Baffling that the South Street Seaport Museum loaned its wee Queen Mary to the Urban Commons fraudsters who let the big ship decay, and didn't immediately take it back when "significant damage" to the model was noted in 2017.
The owner of John Parkinson's family estate in Santa Monica hired a nutty lawyer to fight its designation as a landmark, and swore she didn't plan to sell. That battle lost, 808 Woodacres seeks a new steward. A sale is pending.
Our preservation pal C.C. de Vere hates the redevelopment plans that would destroy the Viper Room on the Sunset Strip, and is petitioning for a solution that preserves the club. (Yes, it is possible to save the ground floor storefronts and build above them.)
R.I.P. 6516 Colgate Avenue, a charming 1927 English cottage sold as a $1.8 Million tear down in July. The demo permit was just approved, but the new owner is keeping the garage.
Thanks to harlanchicken on Instagram for spotting the lovely Craftsman at 2616 Abbot Kinney with the teardown price and development rendering sign.
The co-living company seeking to displace the rent controlled 410 N. Rossmore tenants has a new trick: fill the building with foster youth and unhoused moms.
The Redlands Conservancy has won: the time capsule England home and orange grove, with its functioning Victorian irrigation system, will become a museum of Inland Empire citrus husbandry.
We love this brutalist mirror tower framing the jacaranda and western horizon and are sad there's no plan to preserve it in Johnson Favaro's new master plan for La Cienega Park, Beverly Hills.
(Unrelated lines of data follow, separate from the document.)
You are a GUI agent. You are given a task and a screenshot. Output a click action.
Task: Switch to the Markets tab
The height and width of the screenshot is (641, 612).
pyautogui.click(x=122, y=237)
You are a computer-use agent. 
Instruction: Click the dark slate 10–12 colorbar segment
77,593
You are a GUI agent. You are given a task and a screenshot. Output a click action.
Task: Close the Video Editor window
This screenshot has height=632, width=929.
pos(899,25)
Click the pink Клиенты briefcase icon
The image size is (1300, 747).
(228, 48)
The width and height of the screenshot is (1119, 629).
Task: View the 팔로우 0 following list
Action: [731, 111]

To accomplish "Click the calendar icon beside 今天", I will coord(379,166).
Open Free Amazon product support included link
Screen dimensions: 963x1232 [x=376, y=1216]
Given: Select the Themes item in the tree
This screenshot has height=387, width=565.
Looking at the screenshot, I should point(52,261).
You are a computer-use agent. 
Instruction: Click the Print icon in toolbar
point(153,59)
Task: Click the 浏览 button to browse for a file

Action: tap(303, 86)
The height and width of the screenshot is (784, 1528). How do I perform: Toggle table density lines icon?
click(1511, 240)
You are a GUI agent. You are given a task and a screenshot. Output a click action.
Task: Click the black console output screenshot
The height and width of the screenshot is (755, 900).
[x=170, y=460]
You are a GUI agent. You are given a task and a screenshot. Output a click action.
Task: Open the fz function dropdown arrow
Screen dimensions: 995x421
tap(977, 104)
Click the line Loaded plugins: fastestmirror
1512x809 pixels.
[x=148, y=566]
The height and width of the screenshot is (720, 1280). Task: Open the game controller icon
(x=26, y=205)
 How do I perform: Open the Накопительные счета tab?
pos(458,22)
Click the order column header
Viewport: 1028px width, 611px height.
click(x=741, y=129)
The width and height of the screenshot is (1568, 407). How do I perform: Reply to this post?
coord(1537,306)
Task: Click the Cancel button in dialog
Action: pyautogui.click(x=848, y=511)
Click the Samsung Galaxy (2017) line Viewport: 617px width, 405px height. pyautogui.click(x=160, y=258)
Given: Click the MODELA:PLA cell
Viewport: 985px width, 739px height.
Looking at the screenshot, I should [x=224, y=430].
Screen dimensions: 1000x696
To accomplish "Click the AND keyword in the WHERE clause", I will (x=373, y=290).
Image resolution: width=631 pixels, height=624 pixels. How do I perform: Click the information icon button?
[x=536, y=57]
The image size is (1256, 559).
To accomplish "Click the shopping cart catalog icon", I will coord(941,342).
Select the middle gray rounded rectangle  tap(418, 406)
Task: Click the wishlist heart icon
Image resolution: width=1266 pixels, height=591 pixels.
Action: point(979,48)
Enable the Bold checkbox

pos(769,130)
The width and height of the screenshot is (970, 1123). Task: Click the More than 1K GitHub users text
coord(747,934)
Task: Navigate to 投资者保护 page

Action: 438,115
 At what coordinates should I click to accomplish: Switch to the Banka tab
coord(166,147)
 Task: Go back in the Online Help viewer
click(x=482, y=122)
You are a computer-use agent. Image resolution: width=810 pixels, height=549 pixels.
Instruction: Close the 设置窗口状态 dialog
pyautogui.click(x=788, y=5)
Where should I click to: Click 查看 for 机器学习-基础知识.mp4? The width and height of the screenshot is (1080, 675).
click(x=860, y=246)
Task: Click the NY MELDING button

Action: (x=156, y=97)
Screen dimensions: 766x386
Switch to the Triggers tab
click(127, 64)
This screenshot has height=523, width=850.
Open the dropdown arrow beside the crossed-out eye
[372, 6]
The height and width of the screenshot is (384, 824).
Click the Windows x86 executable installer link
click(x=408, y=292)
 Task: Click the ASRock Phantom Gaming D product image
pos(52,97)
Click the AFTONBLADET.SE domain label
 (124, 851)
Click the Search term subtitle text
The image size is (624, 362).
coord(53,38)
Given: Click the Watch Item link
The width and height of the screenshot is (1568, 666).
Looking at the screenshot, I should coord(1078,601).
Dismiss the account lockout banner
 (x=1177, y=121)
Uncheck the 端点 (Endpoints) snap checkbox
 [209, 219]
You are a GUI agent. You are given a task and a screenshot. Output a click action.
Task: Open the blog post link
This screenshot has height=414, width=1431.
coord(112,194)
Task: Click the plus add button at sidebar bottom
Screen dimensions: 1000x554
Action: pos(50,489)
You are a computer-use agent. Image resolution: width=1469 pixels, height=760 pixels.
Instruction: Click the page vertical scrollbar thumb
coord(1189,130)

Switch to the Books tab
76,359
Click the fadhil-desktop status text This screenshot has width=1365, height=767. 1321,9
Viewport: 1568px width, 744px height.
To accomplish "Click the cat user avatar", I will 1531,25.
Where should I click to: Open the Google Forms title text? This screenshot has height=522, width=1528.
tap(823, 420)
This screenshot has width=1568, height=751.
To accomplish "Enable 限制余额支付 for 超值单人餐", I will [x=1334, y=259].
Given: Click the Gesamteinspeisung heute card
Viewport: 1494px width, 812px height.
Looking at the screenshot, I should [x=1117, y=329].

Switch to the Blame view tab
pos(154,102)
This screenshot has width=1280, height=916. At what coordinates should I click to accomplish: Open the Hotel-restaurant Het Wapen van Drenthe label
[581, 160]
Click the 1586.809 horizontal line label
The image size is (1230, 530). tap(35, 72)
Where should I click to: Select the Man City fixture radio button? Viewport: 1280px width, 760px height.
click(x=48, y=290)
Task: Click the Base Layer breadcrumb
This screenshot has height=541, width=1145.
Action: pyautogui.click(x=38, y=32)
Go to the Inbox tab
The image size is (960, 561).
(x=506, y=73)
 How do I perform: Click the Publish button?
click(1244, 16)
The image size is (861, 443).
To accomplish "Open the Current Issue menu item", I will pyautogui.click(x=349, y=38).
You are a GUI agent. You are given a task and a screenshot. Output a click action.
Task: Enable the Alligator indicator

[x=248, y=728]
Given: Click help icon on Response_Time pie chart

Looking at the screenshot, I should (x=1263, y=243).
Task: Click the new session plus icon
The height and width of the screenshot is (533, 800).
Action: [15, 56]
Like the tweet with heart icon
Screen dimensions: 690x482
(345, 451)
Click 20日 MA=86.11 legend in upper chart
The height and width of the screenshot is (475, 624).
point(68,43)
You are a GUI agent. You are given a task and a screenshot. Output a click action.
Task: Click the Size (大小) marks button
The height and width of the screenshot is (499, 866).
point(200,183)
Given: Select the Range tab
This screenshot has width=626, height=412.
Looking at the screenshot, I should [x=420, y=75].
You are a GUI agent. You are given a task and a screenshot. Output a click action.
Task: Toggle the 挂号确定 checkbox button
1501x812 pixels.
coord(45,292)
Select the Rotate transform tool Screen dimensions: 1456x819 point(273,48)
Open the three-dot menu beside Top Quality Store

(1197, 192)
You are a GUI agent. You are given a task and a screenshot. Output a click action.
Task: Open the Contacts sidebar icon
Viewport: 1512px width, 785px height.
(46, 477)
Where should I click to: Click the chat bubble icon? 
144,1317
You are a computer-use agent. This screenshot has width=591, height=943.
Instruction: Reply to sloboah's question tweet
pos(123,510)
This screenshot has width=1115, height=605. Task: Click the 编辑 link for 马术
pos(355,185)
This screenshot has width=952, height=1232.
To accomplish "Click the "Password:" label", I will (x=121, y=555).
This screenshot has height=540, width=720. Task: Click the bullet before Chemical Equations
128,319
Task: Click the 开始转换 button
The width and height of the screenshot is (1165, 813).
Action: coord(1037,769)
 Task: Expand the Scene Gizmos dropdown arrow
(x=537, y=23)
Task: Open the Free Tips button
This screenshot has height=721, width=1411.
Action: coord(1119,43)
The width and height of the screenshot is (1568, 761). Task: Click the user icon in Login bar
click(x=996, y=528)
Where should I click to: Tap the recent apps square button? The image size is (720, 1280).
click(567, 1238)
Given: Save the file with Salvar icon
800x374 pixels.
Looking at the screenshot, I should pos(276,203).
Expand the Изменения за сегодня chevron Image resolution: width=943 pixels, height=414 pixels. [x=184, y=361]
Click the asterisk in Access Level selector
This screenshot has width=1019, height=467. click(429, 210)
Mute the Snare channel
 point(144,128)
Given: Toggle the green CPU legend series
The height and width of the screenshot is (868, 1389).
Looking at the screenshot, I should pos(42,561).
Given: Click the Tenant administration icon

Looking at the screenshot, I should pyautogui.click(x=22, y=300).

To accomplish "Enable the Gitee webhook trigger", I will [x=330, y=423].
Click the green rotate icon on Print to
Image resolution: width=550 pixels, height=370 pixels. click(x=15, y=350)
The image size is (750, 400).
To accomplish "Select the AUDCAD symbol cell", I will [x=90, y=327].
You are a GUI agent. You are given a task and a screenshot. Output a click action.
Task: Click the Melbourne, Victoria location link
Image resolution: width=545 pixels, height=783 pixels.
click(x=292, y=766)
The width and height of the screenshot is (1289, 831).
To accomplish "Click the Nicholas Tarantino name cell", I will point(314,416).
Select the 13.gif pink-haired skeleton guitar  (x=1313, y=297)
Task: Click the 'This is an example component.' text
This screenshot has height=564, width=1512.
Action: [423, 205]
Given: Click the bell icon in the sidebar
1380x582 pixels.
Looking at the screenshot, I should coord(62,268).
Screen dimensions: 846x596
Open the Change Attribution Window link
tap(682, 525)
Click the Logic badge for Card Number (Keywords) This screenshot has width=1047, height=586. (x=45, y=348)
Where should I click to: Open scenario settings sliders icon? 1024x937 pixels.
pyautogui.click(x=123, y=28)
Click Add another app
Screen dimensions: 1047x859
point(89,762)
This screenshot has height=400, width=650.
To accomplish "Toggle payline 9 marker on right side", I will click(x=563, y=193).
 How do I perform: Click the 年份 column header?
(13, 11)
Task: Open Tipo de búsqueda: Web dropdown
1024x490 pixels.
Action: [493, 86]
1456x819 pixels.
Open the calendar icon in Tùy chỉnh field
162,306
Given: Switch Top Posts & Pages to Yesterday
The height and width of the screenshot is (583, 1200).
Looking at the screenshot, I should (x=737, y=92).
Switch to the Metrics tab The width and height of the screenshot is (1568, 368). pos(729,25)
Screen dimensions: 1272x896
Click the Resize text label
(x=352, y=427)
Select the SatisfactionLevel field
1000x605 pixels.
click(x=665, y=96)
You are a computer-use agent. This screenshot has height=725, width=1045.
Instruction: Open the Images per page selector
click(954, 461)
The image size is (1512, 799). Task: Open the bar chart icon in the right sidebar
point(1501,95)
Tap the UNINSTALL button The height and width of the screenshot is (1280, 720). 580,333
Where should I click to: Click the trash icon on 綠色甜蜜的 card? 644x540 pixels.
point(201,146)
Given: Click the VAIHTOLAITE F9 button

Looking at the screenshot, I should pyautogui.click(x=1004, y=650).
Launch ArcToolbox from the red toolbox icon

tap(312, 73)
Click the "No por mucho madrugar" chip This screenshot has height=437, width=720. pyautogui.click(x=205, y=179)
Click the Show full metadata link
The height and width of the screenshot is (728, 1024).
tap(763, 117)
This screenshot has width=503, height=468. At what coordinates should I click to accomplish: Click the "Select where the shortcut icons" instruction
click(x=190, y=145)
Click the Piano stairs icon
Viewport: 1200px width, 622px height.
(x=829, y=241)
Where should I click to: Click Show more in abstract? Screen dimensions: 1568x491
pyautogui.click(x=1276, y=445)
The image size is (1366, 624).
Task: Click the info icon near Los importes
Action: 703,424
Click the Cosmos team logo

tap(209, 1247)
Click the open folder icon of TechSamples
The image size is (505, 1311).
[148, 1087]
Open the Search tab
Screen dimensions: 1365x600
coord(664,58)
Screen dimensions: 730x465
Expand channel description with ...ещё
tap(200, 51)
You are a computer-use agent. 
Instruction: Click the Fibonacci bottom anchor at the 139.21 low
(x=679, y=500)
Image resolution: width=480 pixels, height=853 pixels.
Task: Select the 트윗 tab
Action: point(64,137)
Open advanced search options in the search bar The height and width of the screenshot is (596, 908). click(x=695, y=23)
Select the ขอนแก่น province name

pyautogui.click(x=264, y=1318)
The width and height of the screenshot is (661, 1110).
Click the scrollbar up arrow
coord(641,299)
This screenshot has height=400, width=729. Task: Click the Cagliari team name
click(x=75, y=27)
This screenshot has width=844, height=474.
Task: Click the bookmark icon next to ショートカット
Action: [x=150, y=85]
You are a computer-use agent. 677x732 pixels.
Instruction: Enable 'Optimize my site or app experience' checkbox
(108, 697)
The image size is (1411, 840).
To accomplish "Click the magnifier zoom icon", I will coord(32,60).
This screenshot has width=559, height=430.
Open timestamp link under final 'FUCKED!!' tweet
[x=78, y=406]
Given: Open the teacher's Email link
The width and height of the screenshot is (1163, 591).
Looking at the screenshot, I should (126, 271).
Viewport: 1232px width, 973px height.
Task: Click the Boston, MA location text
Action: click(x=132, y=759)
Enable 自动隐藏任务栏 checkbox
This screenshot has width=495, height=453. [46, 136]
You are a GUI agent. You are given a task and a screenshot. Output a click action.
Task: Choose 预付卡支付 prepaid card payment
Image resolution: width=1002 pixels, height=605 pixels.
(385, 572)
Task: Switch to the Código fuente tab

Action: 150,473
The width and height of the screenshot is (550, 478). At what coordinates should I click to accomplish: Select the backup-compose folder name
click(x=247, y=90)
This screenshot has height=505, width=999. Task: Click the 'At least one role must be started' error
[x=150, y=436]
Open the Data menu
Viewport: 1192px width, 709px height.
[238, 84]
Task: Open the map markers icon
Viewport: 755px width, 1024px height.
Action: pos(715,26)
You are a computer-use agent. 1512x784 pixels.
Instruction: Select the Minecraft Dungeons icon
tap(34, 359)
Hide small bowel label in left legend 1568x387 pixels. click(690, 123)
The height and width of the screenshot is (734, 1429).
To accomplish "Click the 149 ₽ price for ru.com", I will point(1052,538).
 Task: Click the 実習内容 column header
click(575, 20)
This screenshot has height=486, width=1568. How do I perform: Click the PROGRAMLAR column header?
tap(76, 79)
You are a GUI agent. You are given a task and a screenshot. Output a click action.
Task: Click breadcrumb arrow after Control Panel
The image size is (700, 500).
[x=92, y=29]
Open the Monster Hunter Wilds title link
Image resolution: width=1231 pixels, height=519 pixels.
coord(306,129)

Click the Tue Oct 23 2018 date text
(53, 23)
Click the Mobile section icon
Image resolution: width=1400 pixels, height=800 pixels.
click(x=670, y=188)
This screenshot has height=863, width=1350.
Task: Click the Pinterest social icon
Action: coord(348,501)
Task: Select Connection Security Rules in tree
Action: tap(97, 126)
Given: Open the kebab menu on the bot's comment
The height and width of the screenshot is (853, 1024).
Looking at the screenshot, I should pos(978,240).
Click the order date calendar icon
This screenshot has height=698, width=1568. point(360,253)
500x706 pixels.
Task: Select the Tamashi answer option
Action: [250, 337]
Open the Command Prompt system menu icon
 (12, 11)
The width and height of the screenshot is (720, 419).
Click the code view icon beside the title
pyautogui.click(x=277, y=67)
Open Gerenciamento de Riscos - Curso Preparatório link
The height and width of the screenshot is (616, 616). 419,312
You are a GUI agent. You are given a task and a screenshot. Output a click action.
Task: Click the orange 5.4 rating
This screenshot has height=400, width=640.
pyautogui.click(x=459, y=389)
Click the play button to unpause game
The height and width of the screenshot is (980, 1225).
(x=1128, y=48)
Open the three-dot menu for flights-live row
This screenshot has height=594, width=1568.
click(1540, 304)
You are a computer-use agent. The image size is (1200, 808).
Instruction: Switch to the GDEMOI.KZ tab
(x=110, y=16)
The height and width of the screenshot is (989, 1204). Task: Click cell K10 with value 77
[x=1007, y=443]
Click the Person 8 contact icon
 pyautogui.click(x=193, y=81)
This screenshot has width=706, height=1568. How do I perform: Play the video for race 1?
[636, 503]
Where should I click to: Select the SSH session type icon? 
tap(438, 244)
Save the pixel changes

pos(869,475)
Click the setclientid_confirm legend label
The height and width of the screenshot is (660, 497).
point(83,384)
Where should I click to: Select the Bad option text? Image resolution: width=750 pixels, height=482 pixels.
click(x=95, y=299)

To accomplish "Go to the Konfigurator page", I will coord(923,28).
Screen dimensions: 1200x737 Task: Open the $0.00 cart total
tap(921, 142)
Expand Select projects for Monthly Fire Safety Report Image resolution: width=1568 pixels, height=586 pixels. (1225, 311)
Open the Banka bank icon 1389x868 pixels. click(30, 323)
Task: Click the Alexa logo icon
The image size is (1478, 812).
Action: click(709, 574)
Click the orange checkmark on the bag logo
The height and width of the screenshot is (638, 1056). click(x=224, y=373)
See it while you can!
Sign geeks, rejoice: The Huntington recently added the 1939-40 Rafu nenkan city directory to its special collections holdings, including these stunning panoramic views of Little Tokyo storefronts.
Scoop: when Netflix shut down the Egyptian Theatre for massive remodeling they left L.A.'s small film festivals in the lurch. Arpa International moved to American Legion Post 43—and got $20K from the American Cinematheque for the headaches!
Corruption Corner: What's missing in news coverage of the proposed Angels Landing tower? RICO charged Jose Huizar, who picked the developer after a big contribution to his Pershing Square redesign scheme… Onni Group follows the same playbook nationwide: paying off corrupt politicians' wives to make sure these families stay in power to make policy to benefit Onni. Not Jose Huizar's L.A: Walter Burnett Jr.'s Chicago… New on Justin Kloczko's essential Substack: before sentencing, LADWP GM David Wright claimed Eric Garcetti's inappropriate remarks about Wright's sexuality made him vulnerable to corruption. Meanwhile, a DWP co-conspirator claims he was recording high level meetings and reporting directly to the FBI… Developer Arman Gabay corrupted Los Angeles government, trading cash for votes and in-house planning and lease aid. The exquisite Dr. Jones Dog & Cat Hospital was demolished for his schemes. His confession won't bring it back.
If a 1950s air raid siren falls in South Los Angeles, will anybody come and get it?